A maioria da população argentina é católica e contrária a esse crime, que viola um dos mais sacrossantos Mandamentos da Lei de Deus: Não matarás. Porém a mais eficiente e mais desconcertante contribuição em favor do aborto não provinha dos exaltados de sempre, anticatólicos promotores da matança dos inocentes, e sim dos microfones de igrejas e catedrais. Como que ecoando alguma ordem vinda de Roma, essa mídia religiosa silenciou sobre a doutrina católica que proíbe a matança dos inocentes.
Mais ainda. Durante uma maciça manifestação contra o aborto ao longo das grandes avenidas centrais de Buenos Aires, dois sacerdotes confidenciaram a velhos amigos a norma baixada pela Conferência Episcopal: o clero não deveria participar da campanha antiabortista, ir às manifestações, rezar publicamente ou abençoar. E assim os religiosos, enviados por Jesus Cristo para pregar o Evangelho, teriam de se calar para abafá-lo, enquanto dialogam com os seus piores inimigos! Tal norma é sem dúvida um reflexo da mudança de paradigma, hoje presente na Santa Sé. Apesar de abandonados no auge da tempestade, cerca de dois milhões de católicos argentinos se manifestaram naquele dia em mais de duzentas cidades do País!
A situação interna do catolicismo argentino estava ficando insustentável, e foi agravada ainda mais após o Papa Francisco nomear para a Arquidiocese de La Plata, capital da Província de Buenos Aires, Dom Víctor Manuel Fernandez, considerado o ghost writer de documentos-chaves de seu pontificado, como a Amoris laetitia.[1] Rodeado pelos fiéis que enchiam a sua catedral, bradando “Pela vida, aborto não!”, ele acabaria se recusando a comemorar o NÃO ao aborto, escandalizando assim os fiéis católicos na sua arquidiocese, no país e no mundo![2]
Seu procedimento só não foi mais doloroso, e em distonia com os fiéis, porque ainda mais assombroso foi o silêncio do Papa Francisco sobre essa estrepitosa vitória da moral e da religião católica. Sobretudo por ser a Argentina o país onde ele nasceu! Sites católicos brasileiros também se manifestaram espantados com a incompreensível e persistente omissão do Pontífice argentino diante do massacre dos inocentes.[3]
Sentindo que se descolavam do povo, os bispos resolveram fazer uma mudança de 180º. Começaram a criticar o aborto, e até chegaram a convocar passeatas de protesto em homilias e atos oficiais. Pressionados pela exigência dos leigos, convocaram uma grande missa campal no santuário nacional da Padroeira da Argentina, Nossa Senhora de Luján, que congregou por volta de 40 mil pessoas sob a chuva e o frio. O cardeal Mario Aurelio Poli, Arcebispo de Buenos Aires, agendou uma missa na catedral para a hora em que a matéria estivesse sendo votada no Senado.

::::::::::

> **Objetivo**
Reproduza fielmente a parte do trecho sobre o aborto na Argentina que começa nas palavras "A maioria da" e termina depois de "matança dos inocentes.". Os registros são um material à parte, independente do trecho.

> **Registros de dados**
::::::::::

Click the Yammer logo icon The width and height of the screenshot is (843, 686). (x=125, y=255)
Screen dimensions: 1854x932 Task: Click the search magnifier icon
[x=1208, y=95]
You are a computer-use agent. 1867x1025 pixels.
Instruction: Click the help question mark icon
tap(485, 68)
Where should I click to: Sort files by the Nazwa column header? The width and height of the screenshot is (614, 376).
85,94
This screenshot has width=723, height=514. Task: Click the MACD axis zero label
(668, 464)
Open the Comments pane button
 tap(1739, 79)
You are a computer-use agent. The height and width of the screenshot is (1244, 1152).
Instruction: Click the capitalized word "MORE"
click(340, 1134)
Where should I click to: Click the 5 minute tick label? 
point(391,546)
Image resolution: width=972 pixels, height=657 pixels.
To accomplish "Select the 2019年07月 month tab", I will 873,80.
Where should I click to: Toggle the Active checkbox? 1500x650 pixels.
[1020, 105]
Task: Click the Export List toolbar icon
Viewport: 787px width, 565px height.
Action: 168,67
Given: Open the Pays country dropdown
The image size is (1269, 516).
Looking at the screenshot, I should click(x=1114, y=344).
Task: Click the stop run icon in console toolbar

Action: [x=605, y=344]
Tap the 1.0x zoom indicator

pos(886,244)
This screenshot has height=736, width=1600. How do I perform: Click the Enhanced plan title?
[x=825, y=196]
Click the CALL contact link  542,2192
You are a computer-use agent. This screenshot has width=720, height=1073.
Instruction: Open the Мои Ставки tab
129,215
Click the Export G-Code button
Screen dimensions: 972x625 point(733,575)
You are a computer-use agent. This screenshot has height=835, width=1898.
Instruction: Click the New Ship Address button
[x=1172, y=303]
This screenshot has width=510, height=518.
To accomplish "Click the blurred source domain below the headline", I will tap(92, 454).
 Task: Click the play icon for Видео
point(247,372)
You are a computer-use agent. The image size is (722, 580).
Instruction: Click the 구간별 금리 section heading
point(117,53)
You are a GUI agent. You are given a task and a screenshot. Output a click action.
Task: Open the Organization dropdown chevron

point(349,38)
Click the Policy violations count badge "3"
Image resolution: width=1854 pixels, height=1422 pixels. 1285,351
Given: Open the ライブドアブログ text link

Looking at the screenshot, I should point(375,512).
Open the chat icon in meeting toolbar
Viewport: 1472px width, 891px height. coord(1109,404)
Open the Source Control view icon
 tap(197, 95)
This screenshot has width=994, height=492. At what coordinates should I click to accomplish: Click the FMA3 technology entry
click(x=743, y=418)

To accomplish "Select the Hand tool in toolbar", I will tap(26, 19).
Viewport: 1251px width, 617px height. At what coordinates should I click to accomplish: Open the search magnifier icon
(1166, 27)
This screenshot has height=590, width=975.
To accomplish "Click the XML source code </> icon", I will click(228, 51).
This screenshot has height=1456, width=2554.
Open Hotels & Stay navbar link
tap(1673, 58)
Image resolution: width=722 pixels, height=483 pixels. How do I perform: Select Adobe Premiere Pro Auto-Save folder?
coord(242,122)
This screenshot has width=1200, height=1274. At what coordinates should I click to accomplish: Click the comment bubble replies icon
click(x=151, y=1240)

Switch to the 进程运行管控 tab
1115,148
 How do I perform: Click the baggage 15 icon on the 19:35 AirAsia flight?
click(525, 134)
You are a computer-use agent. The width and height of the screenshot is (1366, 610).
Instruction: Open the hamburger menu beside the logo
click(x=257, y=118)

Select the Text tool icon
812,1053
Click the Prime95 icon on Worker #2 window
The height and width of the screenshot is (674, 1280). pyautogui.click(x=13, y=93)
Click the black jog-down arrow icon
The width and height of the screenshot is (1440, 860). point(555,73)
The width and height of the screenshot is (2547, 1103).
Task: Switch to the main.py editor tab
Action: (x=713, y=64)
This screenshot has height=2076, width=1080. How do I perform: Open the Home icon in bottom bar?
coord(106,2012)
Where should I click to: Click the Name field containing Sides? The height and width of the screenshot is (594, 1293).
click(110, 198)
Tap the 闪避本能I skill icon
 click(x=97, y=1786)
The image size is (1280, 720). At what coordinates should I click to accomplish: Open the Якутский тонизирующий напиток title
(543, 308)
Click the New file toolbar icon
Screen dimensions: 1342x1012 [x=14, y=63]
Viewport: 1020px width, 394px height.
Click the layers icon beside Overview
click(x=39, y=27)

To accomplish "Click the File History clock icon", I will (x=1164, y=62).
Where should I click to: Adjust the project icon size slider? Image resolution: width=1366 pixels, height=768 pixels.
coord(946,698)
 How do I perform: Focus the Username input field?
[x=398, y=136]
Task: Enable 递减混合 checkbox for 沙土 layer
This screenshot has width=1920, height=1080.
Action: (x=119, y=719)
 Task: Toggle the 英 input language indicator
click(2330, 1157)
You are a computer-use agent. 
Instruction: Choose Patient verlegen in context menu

::::::::::

> **Resolução**
A maioria da população argentina é católica e contrária a esse crime, que viola um dos mais sacrossantos Mandamentos da Lei de Deus: Não matarás. Porém a mais eficiente e mais desconcertante contribuição em favor do aborto não provinha dos exaltados de sempre, anticatólicos promotores da matança dos inocentes, e sim dos microfones de igrejas e catedrais. Como que ecoando alguma ordem vinda de Roma, essa mídia religiosa silenciou sobre a doutrina católica que proíbe a matança dos inocentes.